Secondly, the force needed to tear the membrane away from the packaging laminate around the edges of the hole should be balanced against the above adhesion force, i.e. the strength of the sealing layer (LDPE/m-PE), along the plane of the layer in the packaging laminate around the edges of the hole, should be below a certain level in relation to the adhesion strength between aluminum foil and adhesive layer.
Furthermore, these two considerations for openability should be balanced to match the requirements on improved sealing and package integrity properties from the usage of m-PE in the sealing layer(s).
While investigating this theory, it was thus unexpectedly found that a co-extrusion coated combination of an innermost layer comprising m-PE with an intermediate layer of LDPE and a layer of an adhesive polymer applied towards the aluminum foil, enabled adequate openability properties as described above, at the same time as improved sealability and improved or maintained package integrity properties were obtained.
In a test series a packaging laminate having a two-layer inside structure was comparable to a packaging laminate having a three-layer inside structure.

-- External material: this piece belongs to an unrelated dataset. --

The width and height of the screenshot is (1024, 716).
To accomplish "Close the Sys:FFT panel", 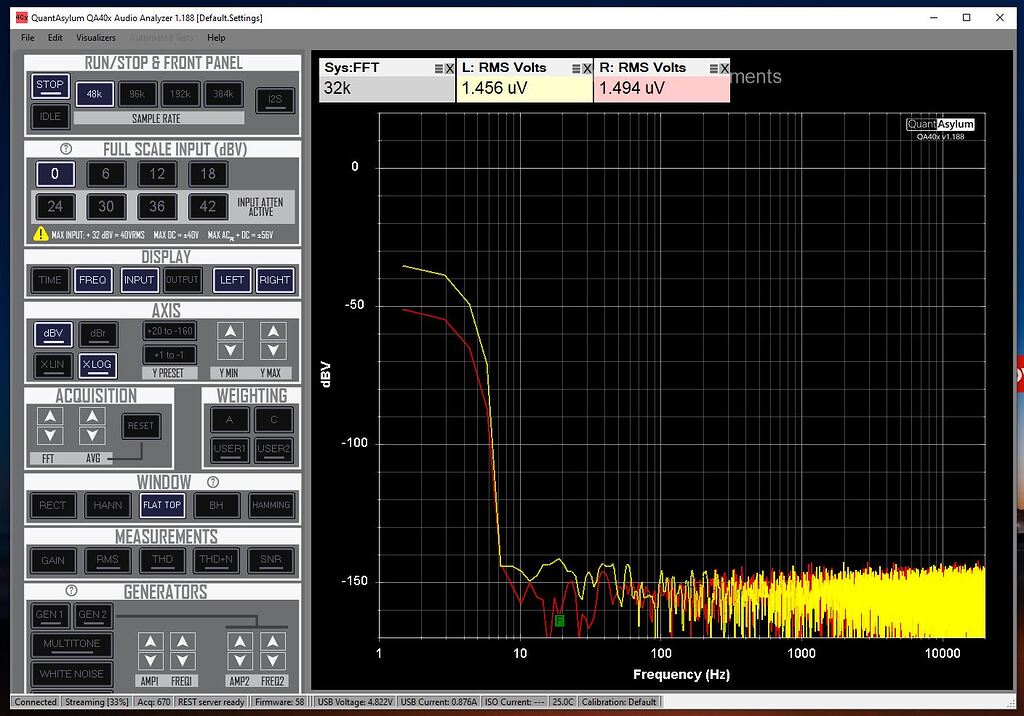I will pyautogui.click(x=449, y=68).
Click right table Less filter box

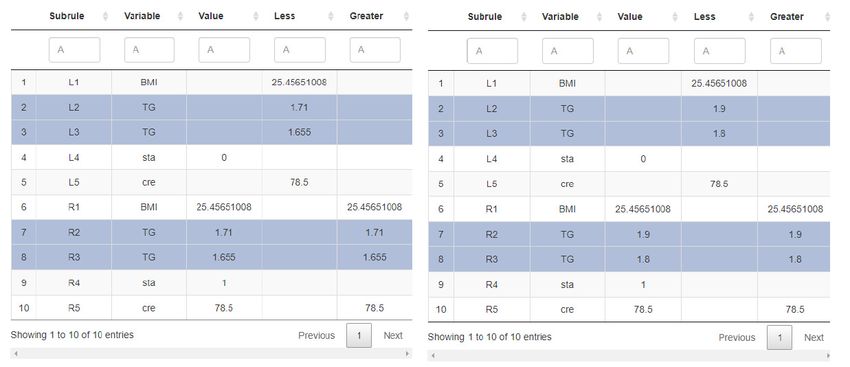point(720,51)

The packaging laminates had the structure of an outer layer of about 16 g/m2 of LDPE, a paperboard core layer, an intermediate bonding layer of about 23 g/m2 of an LDPE, an aluminum foil, and the inside structure. The two-layer inside structure had a layer of about 6 g/m2 of an adhesive ethylene-acrylic acid copolymer applied onto the aluminum foil and an innermost layer comprising m-PE in a quantity of about 20 g/m2 applied next to the adhesive layer. The three-layer inside structure had a layer of about 6 g/m2 of an adhesive ethylene-acrylic acid copolymer applied onto the aluminum foil, an intermediate layer of about 10 g/m2 of LDPE and an innermost layer comprising m-PE in a quantity of about 10 g/m2 applied next to the intermediate layer. The results showed a remarkable improvement for the three-layer variant in openability of a screw-top opening device of the kind that removes the membrane by a combined screwing-up and pulling-up motion. From the two-layer inside packaging laminate, almost all the packages opened at room temperature showed delaminations between the aluminum foil and the adhesive layer. The result was about the same at refrigerator temperature. However, from the three-layer inside packaging laminate, significantly fewer packages showed delaminations between the aluminum foil and the adhesive layer (8 out of 50 at both ambient and refrigerator temperature). The results from this early test series have since been improved further by optimizing the laminate structure and the lamination process.

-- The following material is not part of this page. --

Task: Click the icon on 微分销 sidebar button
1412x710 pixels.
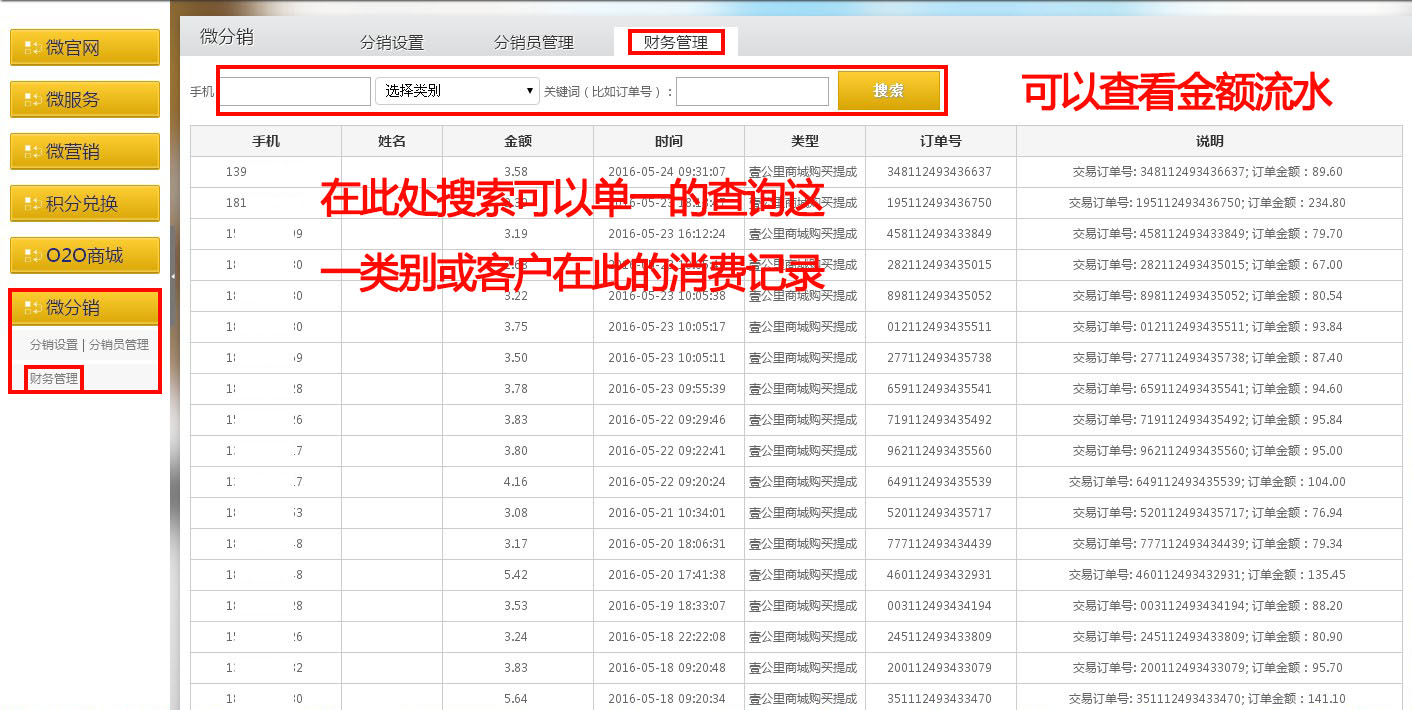Action: point(33,308)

However, the problem that the present invention intends to solve is that, for the long time packaging and storage of more aggressive or acidic foodstuffs, like for example fruit juices, the adhesion between the layers will be reduced during time, due to the migration of free fatty acids through the inside layers of thermoplastic material from the filled product into the interface between the aluminum foil and the adjacent layer of adhesive polymer. Even though the adhesion will be high initially when the packaging container is first made and filled, the adhesion between the aluminum foil and the adjacent layer of adhesive polymer as well as the openability of the packaging container will be considerably reduced after a longer time period such as a few months or a year. By the expression long-term storage is meant such a long time that an aseptic packaging container filled with fruit juice, normally should be able to be stored at ambient temperature, before the fruit juice has lost its nutritional value and taste. Normally this time is at least 6 months, preferably at least one year.